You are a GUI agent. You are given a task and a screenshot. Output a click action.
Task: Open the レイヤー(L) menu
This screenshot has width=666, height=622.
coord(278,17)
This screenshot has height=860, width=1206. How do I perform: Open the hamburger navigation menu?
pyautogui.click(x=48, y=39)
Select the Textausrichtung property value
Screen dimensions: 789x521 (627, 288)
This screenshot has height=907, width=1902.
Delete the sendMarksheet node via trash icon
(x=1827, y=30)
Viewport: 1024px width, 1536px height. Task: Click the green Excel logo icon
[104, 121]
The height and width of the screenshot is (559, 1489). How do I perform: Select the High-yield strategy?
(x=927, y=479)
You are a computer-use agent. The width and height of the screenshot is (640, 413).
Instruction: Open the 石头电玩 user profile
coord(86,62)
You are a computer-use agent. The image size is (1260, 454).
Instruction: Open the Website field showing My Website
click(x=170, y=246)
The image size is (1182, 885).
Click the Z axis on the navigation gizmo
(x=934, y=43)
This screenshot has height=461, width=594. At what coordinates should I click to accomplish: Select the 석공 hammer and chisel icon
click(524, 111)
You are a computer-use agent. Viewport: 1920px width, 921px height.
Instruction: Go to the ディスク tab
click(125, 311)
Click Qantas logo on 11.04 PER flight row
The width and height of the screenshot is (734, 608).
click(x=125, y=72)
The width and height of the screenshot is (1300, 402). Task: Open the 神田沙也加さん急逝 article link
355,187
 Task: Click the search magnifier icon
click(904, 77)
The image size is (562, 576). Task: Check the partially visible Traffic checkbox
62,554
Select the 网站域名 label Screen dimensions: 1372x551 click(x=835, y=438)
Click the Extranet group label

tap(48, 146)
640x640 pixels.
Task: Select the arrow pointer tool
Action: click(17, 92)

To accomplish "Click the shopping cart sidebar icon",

§ What to produce
Out of the data above, set down the lines from the one with "Click the Z axis on the navigation gizmo" to the one with "You are a computer-use agent. Viewport: 1920px", both included, exactly as written and with no additions.

§ Result of the exercise
Click the Z axis on the navigation gizmo
(x=934, y=43)
This screenshot has height=461, width=594. At what coordinates should I click to accomplish: Select the 석공 hammer and chisel icon
click(524, 111)
You are a computer-use agent. Viewport: 1920px width, 921px height.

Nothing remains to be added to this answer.